Work request >> Return the run of lines below that opens with the line containing "Tests (383, 125)" and closes with the line containing "TuningBlog.eu (569, 542)", keeping each one exact.

Dataset items >>
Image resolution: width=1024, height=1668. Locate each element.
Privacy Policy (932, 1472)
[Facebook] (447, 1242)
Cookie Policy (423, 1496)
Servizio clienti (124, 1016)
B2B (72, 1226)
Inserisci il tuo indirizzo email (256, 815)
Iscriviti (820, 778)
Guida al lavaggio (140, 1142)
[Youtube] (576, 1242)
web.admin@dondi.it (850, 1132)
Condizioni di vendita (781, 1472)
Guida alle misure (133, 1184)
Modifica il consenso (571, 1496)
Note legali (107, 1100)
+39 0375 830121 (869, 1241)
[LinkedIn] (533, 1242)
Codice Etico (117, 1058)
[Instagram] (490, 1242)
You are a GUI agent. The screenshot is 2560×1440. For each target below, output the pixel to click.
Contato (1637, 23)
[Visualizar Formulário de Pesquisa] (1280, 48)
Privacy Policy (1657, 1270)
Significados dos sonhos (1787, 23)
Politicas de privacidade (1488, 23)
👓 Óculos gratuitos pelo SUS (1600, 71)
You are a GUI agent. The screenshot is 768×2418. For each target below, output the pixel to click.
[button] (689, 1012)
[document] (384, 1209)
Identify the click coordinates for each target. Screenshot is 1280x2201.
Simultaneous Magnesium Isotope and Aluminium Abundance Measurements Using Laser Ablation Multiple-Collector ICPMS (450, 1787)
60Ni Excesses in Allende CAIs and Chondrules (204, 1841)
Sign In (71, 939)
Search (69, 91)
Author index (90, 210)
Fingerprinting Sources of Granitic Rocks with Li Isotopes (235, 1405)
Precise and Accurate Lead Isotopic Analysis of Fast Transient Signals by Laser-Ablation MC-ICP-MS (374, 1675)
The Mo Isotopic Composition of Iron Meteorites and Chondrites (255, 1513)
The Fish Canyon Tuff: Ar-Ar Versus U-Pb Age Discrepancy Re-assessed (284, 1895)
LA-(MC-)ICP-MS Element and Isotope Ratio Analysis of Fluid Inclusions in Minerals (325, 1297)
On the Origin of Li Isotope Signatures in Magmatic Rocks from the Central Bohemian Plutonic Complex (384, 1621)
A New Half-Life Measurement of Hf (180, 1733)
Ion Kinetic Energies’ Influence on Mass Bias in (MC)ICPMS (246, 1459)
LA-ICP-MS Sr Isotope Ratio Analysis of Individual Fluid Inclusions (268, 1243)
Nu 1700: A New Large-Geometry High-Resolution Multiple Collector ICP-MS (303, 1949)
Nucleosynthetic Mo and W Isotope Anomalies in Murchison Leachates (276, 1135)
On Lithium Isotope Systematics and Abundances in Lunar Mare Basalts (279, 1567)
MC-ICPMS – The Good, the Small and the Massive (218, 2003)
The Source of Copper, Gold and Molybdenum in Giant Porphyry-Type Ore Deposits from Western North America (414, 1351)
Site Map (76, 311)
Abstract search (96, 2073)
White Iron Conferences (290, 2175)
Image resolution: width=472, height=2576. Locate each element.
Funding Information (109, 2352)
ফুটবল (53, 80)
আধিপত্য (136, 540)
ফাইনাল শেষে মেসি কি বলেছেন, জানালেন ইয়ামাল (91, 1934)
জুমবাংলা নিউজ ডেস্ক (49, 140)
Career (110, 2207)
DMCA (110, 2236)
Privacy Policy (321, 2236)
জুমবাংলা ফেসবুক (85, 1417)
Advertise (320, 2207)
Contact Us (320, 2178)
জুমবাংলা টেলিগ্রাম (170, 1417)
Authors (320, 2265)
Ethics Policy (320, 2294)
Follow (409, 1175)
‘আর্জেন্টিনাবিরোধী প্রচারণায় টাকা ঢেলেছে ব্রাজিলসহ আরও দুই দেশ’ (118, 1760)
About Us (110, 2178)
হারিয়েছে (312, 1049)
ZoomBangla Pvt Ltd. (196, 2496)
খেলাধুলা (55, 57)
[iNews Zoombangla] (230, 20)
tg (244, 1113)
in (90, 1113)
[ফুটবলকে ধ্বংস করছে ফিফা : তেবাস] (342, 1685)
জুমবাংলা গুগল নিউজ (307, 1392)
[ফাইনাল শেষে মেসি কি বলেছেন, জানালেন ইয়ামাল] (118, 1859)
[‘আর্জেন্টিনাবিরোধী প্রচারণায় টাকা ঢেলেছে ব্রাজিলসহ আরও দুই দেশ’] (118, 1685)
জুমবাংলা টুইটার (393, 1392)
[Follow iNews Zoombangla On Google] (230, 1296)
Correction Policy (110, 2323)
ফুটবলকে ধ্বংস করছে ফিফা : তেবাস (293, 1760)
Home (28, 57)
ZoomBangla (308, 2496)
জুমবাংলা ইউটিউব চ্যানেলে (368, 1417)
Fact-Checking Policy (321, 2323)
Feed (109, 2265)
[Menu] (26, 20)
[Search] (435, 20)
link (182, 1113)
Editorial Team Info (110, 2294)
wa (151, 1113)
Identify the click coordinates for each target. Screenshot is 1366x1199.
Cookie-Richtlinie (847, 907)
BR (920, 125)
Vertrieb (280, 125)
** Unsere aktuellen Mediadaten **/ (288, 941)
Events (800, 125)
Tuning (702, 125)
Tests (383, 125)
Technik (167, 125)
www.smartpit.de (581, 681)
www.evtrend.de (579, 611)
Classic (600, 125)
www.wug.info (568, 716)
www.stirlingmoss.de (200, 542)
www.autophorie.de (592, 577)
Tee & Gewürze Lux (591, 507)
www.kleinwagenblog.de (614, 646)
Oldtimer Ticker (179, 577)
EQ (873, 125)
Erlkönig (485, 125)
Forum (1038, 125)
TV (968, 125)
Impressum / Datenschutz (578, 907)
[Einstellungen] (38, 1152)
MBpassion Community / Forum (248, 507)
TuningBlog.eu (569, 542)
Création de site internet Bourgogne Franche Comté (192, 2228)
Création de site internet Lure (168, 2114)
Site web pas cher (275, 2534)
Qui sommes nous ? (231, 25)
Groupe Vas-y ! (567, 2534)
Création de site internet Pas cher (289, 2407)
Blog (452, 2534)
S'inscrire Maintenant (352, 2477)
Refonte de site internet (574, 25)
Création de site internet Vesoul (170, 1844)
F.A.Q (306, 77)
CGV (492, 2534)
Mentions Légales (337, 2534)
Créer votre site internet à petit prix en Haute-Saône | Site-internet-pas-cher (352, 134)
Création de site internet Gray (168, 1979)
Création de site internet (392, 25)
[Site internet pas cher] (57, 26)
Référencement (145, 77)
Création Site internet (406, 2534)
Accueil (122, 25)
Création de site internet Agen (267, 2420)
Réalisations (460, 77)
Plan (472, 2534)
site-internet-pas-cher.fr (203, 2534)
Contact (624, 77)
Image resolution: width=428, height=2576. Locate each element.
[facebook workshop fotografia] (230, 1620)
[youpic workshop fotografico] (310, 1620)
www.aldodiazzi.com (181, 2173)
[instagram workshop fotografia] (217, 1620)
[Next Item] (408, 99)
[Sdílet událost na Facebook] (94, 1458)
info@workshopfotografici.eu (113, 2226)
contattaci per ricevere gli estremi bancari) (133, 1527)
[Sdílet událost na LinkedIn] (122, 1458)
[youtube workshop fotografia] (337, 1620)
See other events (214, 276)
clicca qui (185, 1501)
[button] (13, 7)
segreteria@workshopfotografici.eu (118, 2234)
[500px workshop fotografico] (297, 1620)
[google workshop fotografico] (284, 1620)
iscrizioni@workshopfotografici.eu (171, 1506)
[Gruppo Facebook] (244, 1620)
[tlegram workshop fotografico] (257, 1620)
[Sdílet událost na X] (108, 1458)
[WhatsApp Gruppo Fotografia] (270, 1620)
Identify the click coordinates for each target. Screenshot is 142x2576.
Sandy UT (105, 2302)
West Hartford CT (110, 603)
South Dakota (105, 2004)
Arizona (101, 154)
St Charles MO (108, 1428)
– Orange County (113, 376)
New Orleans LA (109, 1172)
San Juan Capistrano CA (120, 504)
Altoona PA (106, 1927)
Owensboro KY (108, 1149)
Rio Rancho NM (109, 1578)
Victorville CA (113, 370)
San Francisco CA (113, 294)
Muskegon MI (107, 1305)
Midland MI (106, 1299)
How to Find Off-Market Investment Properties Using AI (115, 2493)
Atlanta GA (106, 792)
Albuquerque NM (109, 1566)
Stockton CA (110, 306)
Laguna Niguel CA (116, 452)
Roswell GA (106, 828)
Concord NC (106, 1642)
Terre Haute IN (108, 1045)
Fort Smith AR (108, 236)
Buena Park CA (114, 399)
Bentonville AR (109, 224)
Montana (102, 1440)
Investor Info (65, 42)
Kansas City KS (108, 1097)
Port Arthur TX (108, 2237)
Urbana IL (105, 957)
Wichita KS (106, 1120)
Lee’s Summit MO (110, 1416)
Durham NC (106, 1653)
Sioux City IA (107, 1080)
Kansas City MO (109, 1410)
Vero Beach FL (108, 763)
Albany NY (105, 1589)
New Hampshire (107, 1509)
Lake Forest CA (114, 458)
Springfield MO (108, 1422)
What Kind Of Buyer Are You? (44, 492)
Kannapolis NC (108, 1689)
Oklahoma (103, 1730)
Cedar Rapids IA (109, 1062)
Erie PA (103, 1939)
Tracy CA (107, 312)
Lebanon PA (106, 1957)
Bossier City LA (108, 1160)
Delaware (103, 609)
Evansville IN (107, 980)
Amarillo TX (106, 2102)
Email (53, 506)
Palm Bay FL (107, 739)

Expected answer >>
Tests (383, 125)
Technik (167, 125)
www.smartpit.de (581, 681)
www.evtrend.de (579, 611)
Classic (600, 125)
www.wug.info (568, 716)
www.stirlingmoss.de (200, 542)
www.autophorie.de (592, 577)
Tee & Gewürze Lux (591, 507)
www.kleinwagenblog.de (614, 646)
Oldtimer Ticker (179, 577)
EQ (873, 125)
Erlkönig (485, 125)
Forum (1038, 125)
TV (968, 125)
Impressum / Datenschutz (578, 907)
[Einstellungen] (38, 1152)
MBpassion Community / Forum (248, 507)
TuningBlog.eu (569, 542)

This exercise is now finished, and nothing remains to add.